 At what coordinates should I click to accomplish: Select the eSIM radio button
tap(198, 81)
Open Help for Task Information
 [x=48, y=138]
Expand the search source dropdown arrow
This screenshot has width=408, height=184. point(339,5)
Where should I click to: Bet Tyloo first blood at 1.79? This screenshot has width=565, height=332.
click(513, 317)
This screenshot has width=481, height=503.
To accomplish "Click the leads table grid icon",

==

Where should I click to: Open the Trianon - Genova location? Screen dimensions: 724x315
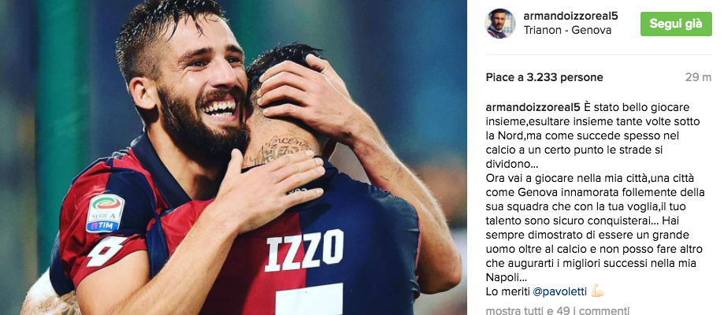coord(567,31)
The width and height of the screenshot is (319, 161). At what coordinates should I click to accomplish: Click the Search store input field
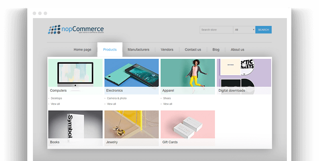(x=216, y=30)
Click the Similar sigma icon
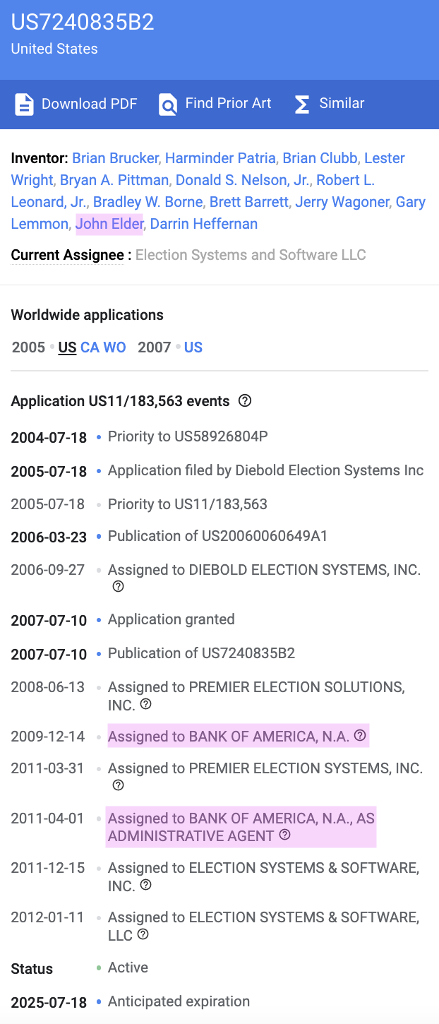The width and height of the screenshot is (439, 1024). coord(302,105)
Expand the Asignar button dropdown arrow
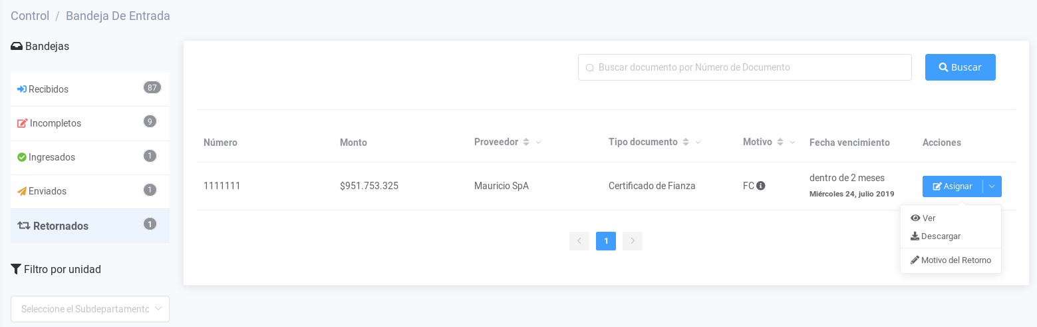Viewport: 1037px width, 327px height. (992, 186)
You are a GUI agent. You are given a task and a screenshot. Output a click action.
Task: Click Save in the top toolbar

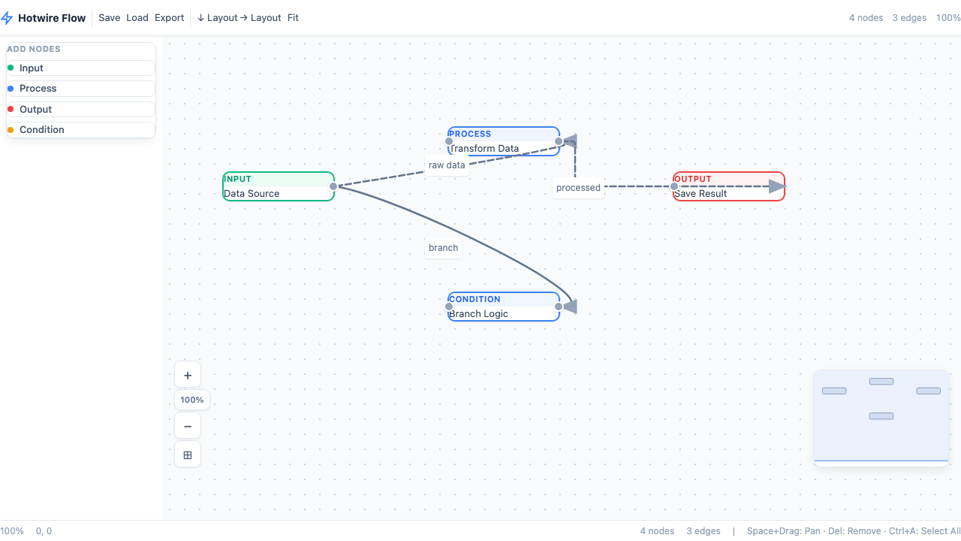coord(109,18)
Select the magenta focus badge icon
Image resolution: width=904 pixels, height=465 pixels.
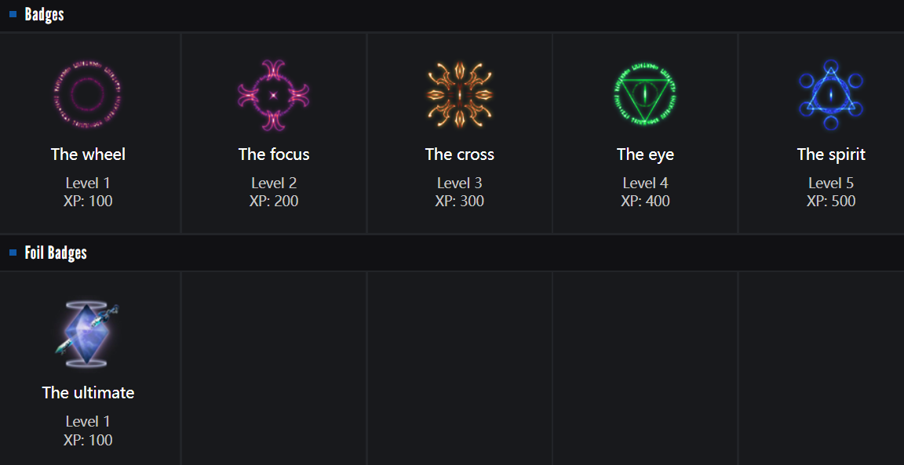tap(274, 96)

#### EXERCISE DETAILS
Working from the records above, write out verbatim only the lines from the line containing "At what coordinates should I click to accomplish: Select" through the line containing "the leads table".

#### EXERCISE SOLUTION
 At what coordinates should I click to accomplish: Select the eSIM radio button
tap(198, 81)
Open Help for Task Information
 [x=48, y=138]
Expand the search source dropdown arrow
This screenshot has width=408, height=184. point(339,5)
Where should I click to: Bet Tyloo first blood at 1.79? This screenshot has width=565, height=332.
click(513, 317)
This screenshot has width=481, height=503.
To accomplish "Click the leads table grid icon",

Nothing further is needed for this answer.